## BEGIN Record extracts

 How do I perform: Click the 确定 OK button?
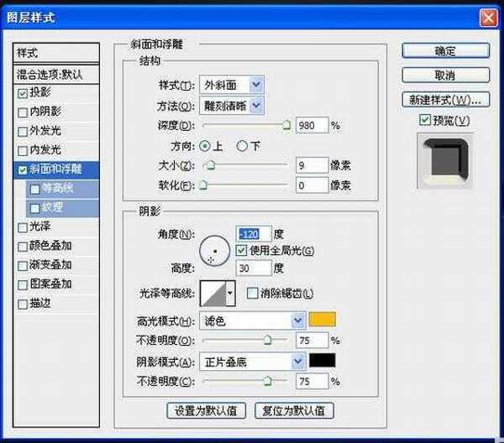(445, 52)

## END Record extracts
## BEGIN Record extracts

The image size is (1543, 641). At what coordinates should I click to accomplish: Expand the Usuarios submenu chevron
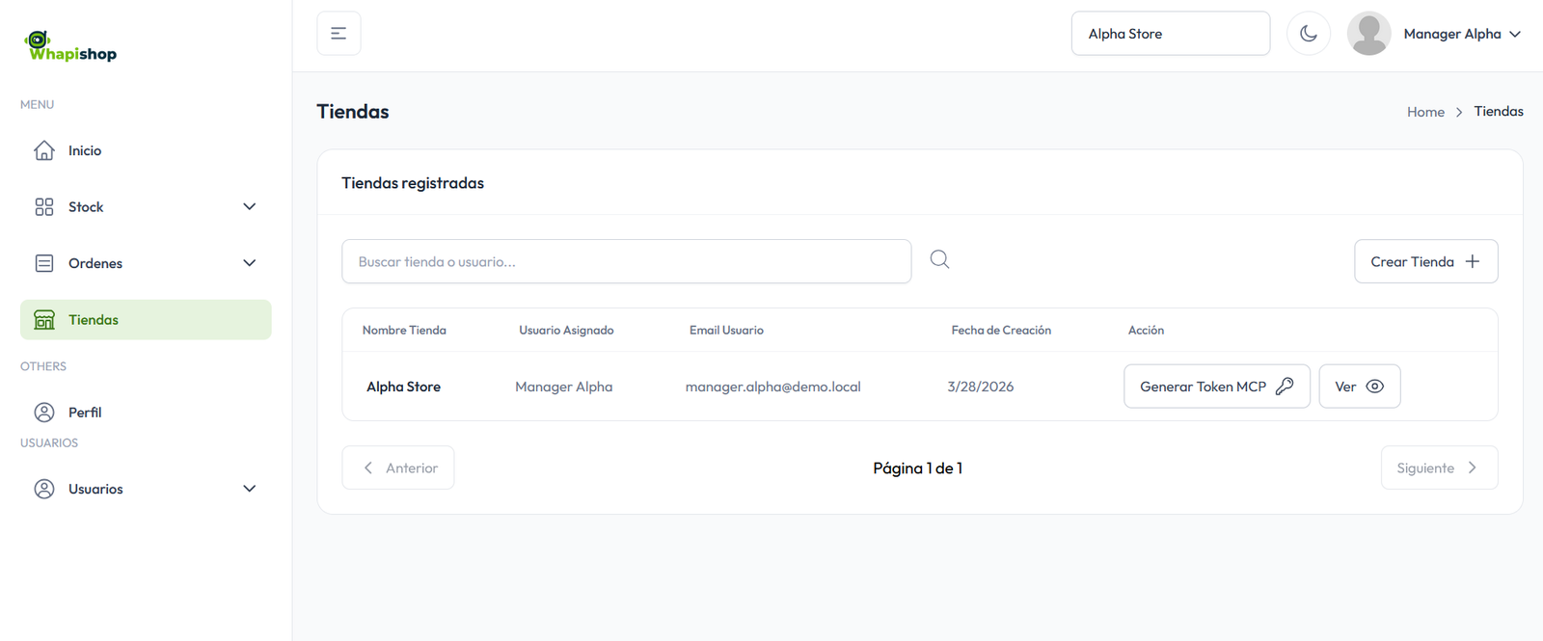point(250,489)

## END Record extracts
## BEGIN Record extracts

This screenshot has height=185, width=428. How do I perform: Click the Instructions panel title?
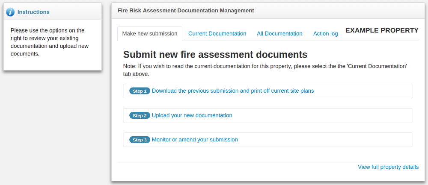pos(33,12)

## END Record extracts

- _Brief_: Please report each line above that contains the word "perform". Case counts.

- _Correct output_:
 How do I perform: Click the 确定 OK button?
This screenshot has height=185, width=428. How do I perform: Click the Instructions panel title?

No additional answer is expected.